Optical imaging is an evolving clinical imaging modality that uses penetrating lights rays to create images of both intrinsic and extrinsic biological scatterers. Light offers unique contrast mechanisms that can be based on absorption, e.g., probing of hemoglobin concentration or blood saturation, and/or fluorescence, e.g., probing for weak auto-fluorescence, or exogenously administered fluorescent probes (Neri et al., Nat. Biotech. 15:1271-1275, 1997; Ballou et al., Cancer Immunol. Immunother. 41:257-63,1995; and Weissleder, et al., Nat. Biotech. 17:375-178, 1999). Preferably, light in the red and near infrared range (600-1200 nm) is used to maximize tissue penetration and minimize absorption from natural biological absorbers such as hemoglobin and water. (Wyatt, Phil. Trans. R. Soc. London B 352:701-706, 1997; Tromberg, et al., Phil. Trans. R. Soc. London B 352:661-667, 1997).

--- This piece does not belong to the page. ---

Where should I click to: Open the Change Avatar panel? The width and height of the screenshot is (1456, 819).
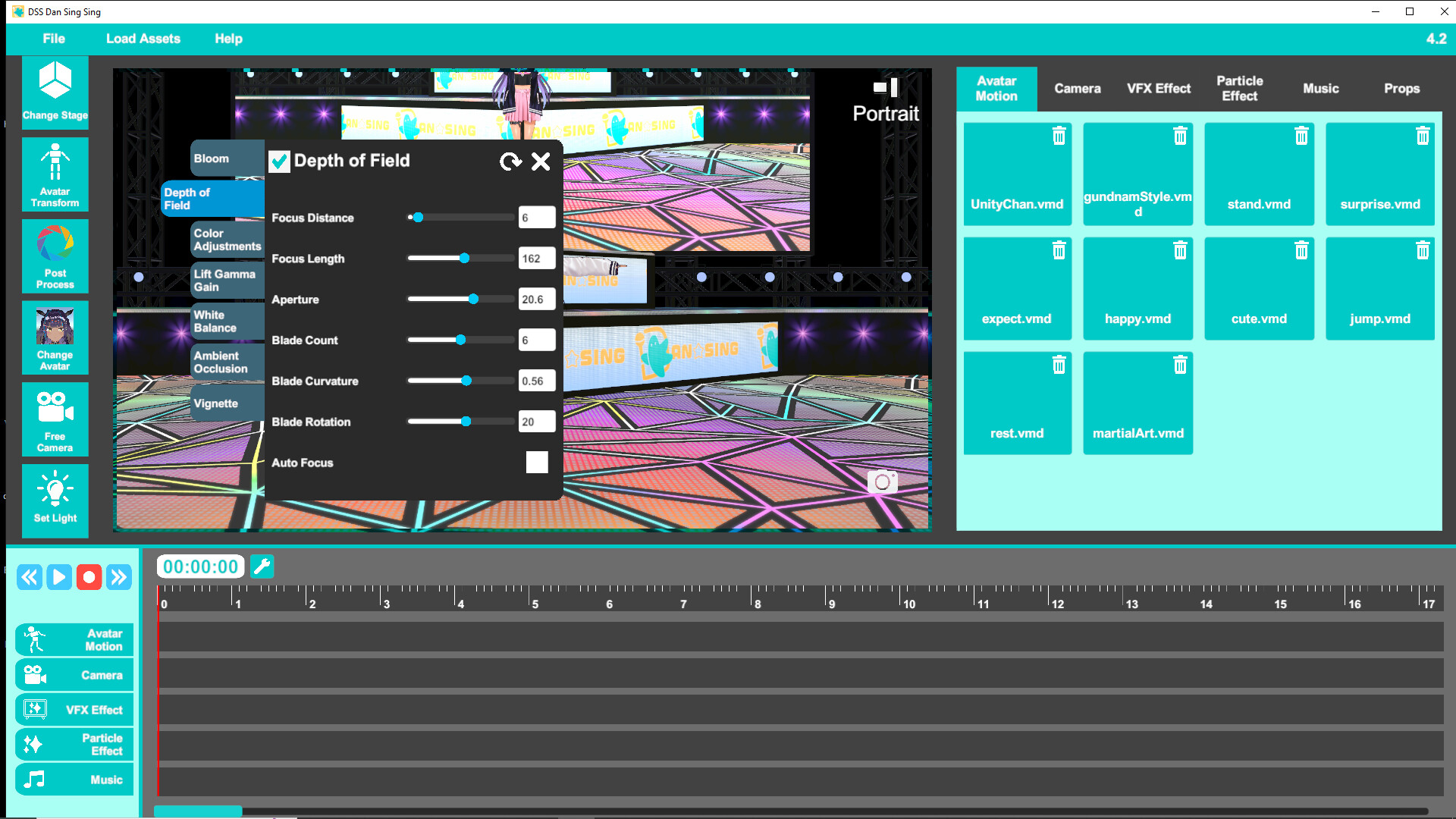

Diffuse optical tomography (DOT) is one type of optical tomography that has been used for quantitative, three-dimensional imaging of biological tissue, based on intrinsic absorption and scattering. (Ntziachristos et al., Proc. Natl. Acad. Sci. USA, 97:2767-72, 2000; Benaron et al., J. Cerebral Blood Flow Metabol. 20:469-77, 2000) A typical DOT imaging system uses narrow-band light sources so that specific extrinsic and/or intrinsic fluorophores are targeted. Light, customarily generated by laser diodes, is usually directed to and from the target tissue using fiber guides, since (1) it enables flexibility in the geometrical set-up used, (2) reduces signal loss, and (3) simplifies the theoretical modeling of contact measurements. The use of fiber guides, however, has significant disadvantages. The most significant is that only a limited number of detector channels can be implemented since scaling up requires a large number of fibers (usually fiber bundles) that have to be coupled to the tissue, which in many cases is not practical. In addition, it is also very difficult to control or measure the exact coupling conditions of each individual fiber or fiber bundle, which can vary quite significantly from fiber to fiber. An alternative to fibers is to use a compression plate and/or an optical matching fluid. For example, it is common to compress the tissue of investigation into a fixed geometry such as a slab or circle and to use an optical matching fluid to eliminate possible air-tissue interfaces. In either case, the use of fiber guides and/or optical matching fluids and fixed geometries impedes the experimental practicality and severely limits the tomographic capacity of the imaging system. These constraints result in significant limitations to the use of these systems either in research or in the clinic. To date, non-contact systems and methods for tomography of biological tissue and other diffuse and diffuse-like medium with arbitrary boundaries have not been developed or reported.
Currently, optical tomography utilizes either numerical or analytical methods for solving the equations governing propagation of light through biological tissue. Numerical methods, such as the finite element method (FEM), finite differences (FD) or the boundary element method (BEM), are used for complex geometries of air/tissue boundaries and are extremely computationally costly and therefore are currently non-viable in a real-time three-dimensional research and clinical setting. (For example, reported numerical-based reconstruction times for a simulated typical 3D breast-imaging problem on state of the art single processor computers range from 6 to 36 hours.) Analytical methods are much faster (for example, an analytical-based 3D reconstruction case of the breast ranges between 2-15 minutes), but are available only for simple geometries of air/tissue boundary such as a slab, a cylinder or a sphere, and often lack adequate accuracy for imaging complex objects such as a human breast.
An alternative method to perform tomography of diffuse or diffuse-like medium with complex geometries is by means of an analytical approach called the Kirchhoff Approximation (KA). This method uses the angular spectrum representation of the propagating average intensity and employs the reflection coefficients for light waves to calculate the light intensity inside any arbitrary geometry. Although in contact imaging applications the KA can achieve relatively good computational efficiency (Ripoll et al., Opt. Lett. 27:333-335, 2002), it has several significant limitations that would restrict its use in real research and clinical settings. Specifically, the KA is limited to geometries such as a cylinder or ellipse, i.e. geometries that do not include shadow regions. Furthermore, the KA method generally works for larger volumes (e.g., diameters >3 cm), and for highly absorbing medium (e.g., typically the absorption coefficient must be 10-100 times higher than that of water).